The great Indian bustard can easily be distinguished by its black crown on the forehead contrasting with the pale neck and head. The body is brownish and the wings are marked with black, brown and grey. Males and females generally grow to the same height and weight but males have larger black crowns and a black band across the breast. They breed mostly during the monsoon season when females lay a single egg on open ground. Males have a gular pouch, which helps produce a resonant booming mating call to attract females and can be heard up to a distance of 500 metres. Males play no role in the incubation and care of the young, which remain with the mother till the next breeding season. These birds are opportunist eaters. Their diet ranges widely depending on the seasonal availability of food. They feed on grass seeds, insects like grasshoppers and beetles, and sometimes even small rodents and reptiles.
The biggest threat to this species is hunting, which is still prevalent in Pakistan.

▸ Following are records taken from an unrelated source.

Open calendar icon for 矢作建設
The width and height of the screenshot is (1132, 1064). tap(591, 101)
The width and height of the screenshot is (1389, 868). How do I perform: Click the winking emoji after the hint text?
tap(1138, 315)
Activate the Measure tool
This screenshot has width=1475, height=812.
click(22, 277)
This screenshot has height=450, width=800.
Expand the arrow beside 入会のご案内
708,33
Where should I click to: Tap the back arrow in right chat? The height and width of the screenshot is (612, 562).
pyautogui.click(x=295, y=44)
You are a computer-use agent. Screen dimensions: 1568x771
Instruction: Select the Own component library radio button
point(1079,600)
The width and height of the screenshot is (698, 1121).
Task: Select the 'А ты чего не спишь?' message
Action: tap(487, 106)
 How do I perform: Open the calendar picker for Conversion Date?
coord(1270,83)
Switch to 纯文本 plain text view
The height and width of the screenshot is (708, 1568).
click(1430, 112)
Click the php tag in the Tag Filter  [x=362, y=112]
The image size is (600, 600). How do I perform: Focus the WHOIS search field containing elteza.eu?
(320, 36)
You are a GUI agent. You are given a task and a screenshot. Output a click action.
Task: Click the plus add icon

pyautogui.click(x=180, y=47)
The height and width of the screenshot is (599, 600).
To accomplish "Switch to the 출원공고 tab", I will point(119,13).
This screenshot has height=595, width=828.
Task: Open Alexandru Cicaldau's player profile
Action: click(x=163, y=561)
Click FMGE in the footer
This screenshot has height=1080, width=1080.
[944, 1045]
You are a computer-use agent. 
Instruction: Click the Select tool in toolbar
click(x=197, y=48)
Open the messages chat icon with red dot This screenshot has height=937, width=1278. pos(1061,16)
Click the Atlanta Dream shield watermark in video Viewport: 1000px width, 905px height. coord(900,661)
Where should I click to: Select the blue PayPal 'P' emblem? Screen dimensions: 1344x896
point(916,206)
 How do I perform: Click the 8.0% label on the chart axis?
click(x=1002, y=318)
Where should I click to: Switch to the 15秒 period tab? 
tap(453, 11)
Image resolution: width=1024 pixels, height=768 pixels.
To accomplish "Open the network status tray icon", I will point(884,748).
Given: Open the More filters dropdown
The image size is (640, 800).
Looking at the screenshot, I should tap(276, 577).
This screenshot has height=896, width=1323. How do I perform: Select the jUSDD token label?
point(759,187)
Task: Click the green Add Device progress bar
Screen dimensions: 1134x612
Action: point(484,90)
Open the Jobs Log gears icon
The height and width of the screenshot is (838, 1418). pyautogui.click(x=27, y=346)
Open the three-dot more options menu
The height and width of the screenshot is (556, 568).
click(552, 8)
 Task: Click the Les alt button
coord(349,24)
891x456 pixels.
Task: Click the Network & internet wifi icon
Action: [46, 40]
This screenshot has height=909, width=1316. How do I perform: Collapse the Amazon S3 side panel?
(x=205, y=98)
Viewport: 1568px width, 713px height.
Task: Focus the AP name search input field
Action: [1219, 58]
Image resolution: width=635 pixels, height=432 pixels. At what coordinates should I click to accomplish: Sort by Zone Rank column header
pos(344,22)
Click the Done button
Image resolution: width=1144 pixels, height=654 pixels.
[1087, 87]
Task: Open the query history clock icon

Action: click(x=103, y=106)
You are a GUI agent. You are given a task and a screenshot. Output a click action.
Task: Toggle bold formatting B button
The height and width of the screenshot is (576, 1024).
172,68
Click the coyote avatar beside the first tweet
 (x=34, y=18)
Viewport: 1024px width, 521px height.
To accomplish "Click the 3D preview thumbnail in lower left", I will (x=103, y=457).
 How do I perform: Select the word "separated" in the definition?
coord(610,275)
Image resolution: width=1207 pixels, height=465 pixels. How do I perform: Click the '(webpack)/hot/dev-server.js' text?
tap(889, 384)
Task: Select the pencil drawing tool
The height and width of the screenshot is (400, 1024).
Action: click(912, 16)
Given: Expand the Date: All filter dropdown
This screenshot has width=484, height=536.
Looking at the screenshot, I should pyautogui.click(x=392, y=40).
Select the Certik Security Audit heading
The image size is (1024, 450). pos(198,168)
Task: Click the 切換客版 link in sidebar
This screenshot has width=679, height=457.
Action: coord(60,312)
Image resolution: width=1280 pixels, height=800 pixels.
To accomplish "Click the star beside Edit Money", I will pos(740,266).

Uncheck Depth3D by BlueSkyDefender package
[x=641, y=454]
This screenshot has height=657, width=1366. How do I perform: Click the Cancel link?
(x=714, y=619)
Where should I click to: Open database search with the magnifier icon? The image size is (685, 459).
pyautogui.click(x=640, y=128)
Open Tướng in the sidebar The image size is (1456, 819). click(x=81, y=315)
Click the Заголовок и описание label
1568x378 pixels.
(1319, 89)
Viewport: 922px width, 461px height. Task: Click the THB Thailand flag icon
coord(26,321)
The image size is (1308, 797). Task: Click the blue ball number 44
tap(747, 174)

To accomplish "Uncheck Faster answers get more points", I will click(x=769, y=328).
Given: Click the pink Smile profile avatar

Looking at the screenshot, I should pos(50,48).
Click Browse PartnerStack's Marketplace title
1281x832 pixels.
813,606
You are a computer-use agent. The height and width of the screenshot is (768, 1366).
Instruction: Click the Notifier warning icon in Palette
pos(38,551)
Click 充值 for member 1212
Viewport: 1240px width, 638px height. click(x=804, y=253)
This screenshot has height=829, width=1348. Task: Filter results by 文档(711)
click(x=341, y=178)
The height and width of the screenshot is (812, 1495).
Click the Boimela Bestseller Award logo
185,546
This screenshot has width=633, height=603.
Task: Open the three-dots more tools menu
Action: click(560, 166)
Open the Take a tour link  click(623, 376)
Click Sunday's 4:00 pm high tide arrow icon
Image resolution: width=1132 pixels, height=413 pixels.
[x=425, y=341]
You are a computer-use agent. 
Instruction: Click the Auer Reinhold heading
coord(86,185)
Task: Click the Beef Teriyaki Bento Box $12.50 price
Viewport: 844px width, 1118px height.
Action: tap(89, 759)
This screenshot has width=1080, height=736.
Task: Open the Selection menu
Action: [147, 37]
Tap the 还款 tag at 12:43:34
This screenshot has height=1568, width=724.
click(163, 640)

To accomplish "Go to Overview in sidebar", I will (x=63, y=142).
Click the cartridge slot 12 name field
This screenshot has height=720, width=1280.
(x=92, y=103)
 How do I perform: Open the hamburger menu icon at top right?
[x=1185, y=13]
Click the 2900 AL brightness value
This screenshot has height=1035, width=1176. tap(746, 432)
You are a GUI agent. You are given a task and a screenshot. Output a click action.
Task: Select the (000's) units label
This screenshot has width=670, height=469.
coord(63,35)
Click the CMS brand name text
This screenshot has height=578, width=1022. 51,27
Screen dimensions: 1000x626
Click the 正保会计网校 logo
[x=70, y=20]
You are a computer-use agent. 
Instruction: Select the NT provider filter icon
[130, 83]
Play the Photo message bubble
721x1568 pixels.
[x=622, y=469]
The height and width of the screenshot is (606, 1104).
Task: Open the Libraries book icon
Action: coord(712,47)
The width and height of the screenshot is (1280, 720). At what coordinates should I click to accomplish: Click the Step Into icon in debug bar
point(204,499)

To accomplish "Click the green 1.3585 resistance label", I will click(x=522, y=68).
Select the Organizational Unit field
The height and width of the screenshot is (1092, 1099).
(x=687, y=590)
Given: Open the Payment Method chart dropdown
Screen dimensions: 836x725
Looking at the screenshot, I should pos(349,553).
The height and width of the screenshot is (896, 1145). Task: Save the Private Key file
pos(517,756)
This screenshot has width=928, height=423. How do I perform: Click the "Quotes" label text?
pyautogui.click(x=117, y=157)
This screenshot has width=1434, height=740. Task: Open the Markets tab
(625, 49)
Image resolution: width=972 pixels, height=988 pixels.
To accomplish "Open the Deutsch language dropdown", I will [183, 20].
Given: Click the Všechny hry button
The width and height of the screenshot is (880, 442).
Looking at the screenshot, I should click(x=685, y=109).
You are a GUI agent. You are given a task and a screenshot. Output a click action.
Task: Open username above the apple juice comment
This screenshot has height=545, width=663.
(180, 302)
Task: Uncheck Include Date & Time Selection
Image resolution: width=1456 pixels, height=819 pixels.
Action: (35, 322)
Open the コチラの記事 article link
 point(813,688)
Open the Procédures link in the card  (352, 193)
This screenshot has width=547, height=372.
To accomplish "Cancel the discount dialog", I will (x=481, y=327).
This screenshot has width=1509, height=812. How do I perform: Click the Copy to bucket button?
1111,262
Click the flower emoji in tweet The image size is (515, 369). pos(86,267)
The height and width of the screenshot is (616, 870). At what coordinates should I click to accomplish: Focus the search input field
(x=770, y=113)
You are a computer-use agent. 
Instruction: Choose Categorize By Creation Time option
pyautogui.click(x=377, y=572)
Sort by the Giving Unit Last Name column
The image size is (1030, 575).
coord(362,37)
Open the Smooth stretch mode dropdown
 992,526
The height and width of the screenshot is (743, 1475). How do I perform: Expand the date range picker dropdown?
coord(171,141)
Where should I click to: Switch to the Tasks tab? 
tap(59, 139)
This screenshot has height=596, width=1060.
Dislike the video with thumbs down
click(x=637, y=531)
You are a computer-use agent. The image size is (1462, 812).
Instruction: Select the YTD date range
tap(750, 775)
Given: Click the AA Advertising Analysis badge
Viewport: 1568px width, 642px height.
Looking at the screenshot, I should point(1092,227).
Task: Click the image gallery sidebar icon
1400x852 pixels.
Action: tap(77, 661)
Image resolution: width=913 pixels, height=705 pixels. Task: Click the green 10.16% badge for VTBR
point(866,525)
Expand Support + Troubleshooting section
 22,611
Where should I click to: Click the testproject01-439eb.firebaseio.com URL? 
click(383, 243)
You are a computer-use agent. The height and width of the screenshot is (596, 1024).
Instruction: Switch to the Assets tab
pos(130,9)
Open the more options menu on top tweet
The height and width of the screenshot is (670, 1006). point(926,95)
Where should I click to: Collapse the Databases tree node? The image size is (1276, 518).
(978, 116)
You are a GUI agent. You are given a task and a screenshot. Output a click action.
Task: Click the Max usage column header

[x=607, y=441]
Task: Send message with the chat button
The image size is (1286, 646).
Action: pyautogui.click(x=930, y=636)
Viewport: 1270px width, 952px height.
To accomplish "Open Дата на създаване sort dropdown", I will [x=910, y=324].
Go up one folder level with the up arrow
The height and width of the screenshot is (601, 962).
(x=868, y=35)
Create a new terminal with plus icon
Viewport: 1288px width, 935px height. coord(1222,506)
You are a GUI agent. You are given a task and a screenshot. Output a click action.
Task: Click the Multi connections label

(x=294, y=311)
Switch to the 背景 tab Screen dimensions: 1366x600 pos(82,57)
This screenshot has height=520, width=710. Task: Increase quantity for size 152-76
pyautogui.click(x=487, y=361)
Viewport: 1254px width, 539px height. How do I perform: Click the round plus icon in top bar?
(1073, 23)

This is followed by occasional poaching outside Protected Areas, collisions with high tension electric wires, fast moving vehicles and free-ranging dogs in villages. Other threats include habitat loss and alteration as a result of widespread agricultural expansion and mechanized farming, infrastructural development such as irrigation, roads, electric poles, as well as mining and industrialization.
WWF-India has provided inputs in developing the ‘Guidelines for the State Action Plan for Resident Bustard Recovery Programme’. It has played an important role in raising awareness about the declining populations and highlighting the importance of implementing a focused bustard conservation programme at the national level. WWF-India, is undertaking initiatives towards conservation of GIB in and around Desert National Park. In near future, WWF also plans to expand the work in Gujarat and is making efforts to raise funds towards this.